The experience of running shelters in the last nine years shows that there have always been threats from state institutions and society’s informal power holders to both the women who run the shelters and those who seek refuge in them. These are not threats to cut funding, no. These are insidious threats; threats of betrayal of trust of the worst kind. For example, a 12 year old girl from Shindand District in Herat recently sought refuge in a shelter, but the government, under pressure from a Member of Parliament, handed the girl back to her family who then cut her to pieces.
And her story doesn’t even stand out from the rest. Her story is common. Some of the women we know are taking huge risks – heroic risks – not only with their own lives but also those of their children, to find refuge from abuse in these small safe houses. Some receive threats daily, hourly even. But the risk, for them, is worth it. These are women who have witnessed up close the torture and killing of other women, and have themselves been the victims of horrific abuse. They are already taking the maximum risk to escape it: they are putting everything on the line. Under this new regulation women would suffer even worse odds to protect themselves and their children. How can we allow that?
Today there is a woman in Takhar who is crying out and seeking justice against the powerful perpetrator who abducted, imprisoned, and then killed her daughter. The perpetrator is criminal nephew of an MP who right this moment is sitting in Parliament in Kabul, considered above law by the district authority. How much more blatant can this get? Don’t you realize that every woman in Afghanistan knows that this is the situation? That for the Afghan government, this is considered normal?

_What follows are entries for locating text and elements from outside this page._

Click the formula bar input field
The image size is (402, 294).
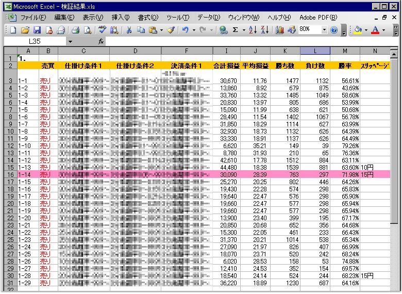pos(247,41)
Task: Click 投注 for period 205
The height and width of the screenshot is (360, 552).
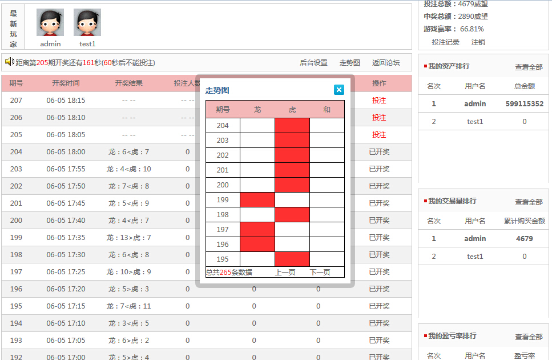Action: click(379, 135)
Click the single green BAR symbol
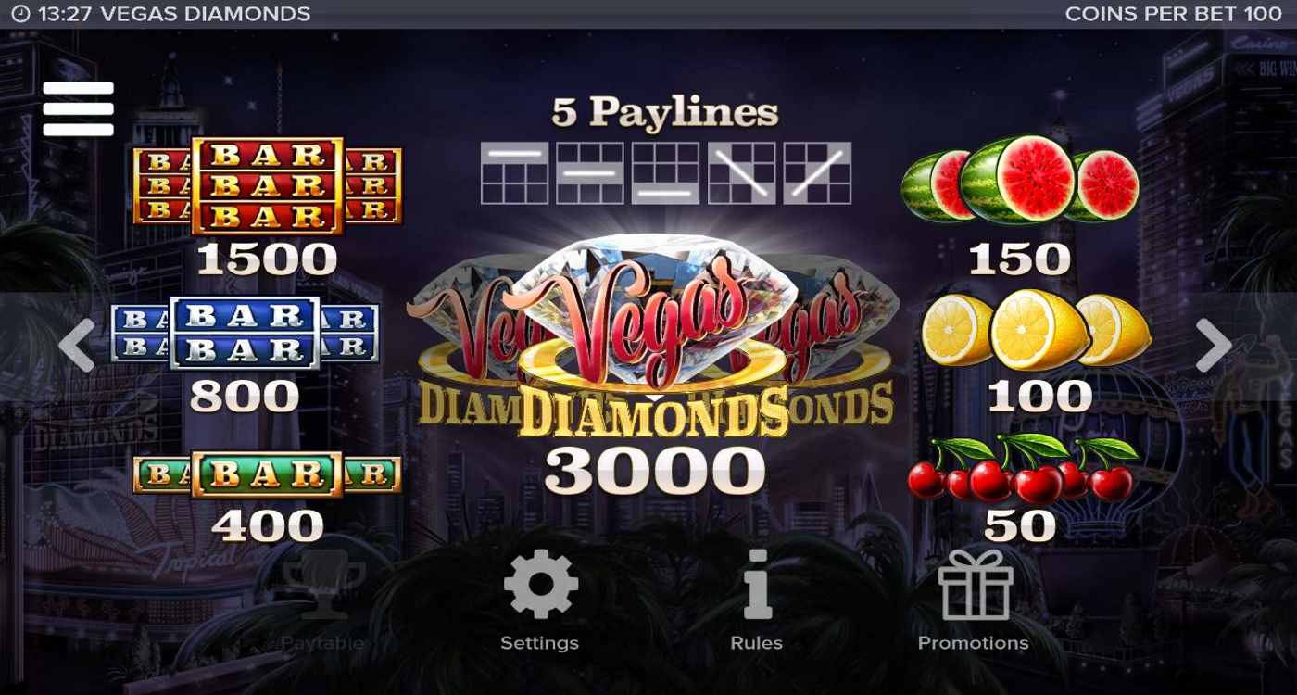This screenshot has height=695, width=1297. click(267, 474)
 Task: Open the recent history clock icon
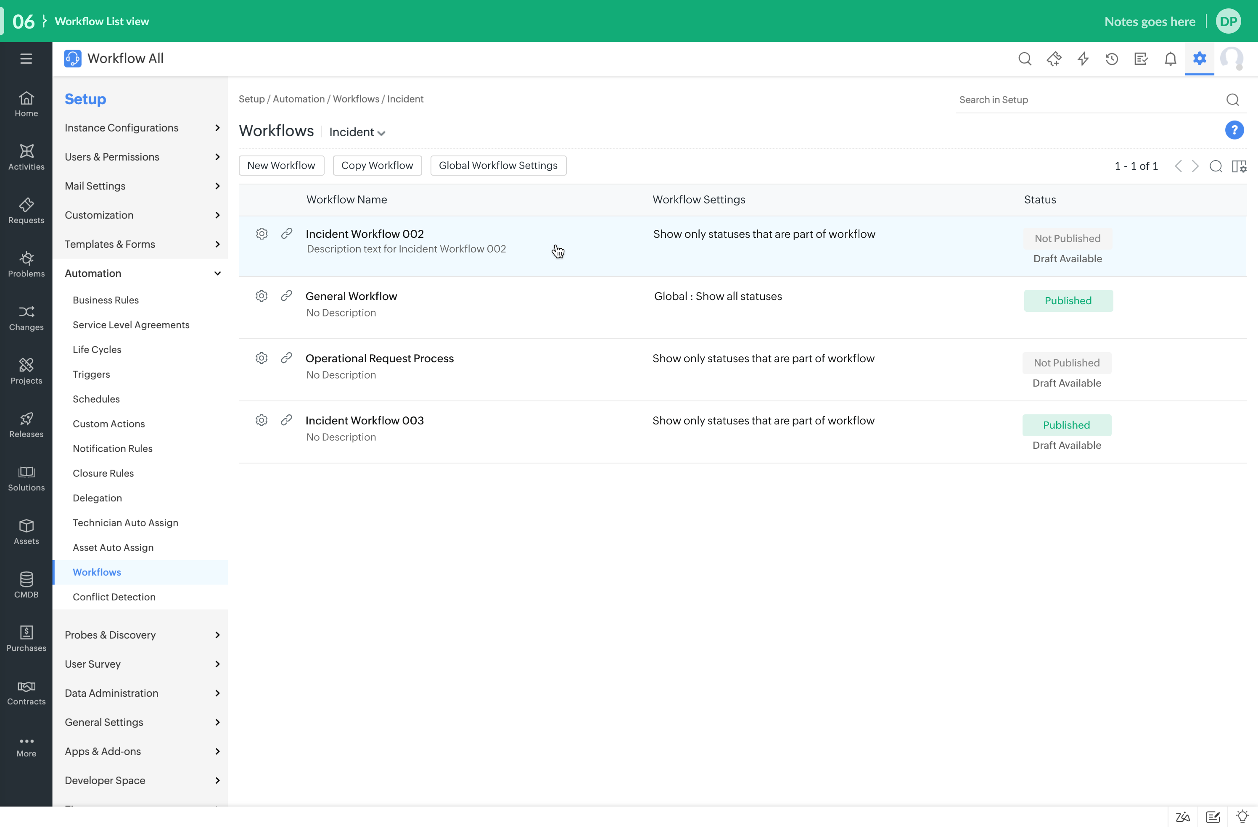pyautogui.click(x=1112, y=59)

Women who run shelters work every single day to safeguard the lives of their Afghan sisters, regardless of their politics and ethnicity, but are already up against tremendous odds in succeeding. Somewhere between 40 to 60% of all cases of known abuse are manipulated by an influential power holder, who uses his ability to pressure government to have his woman handed back over to her abusive husband or father from whom she sought to escape.
We ask our government – can you really take on the responsibility of safeguarding the lives of these women?
Will controlling women’s welfare, right down to their place of last resort, help you build your international image? Is this decision really made with the best interests of women in mind, even when you know that you rule the second most corrupt government in the world? Will this regulation be magically saved from the powerful and corrupt influences that infect every other part of your government? How could you do this? And more importantly, how can we make you stop it?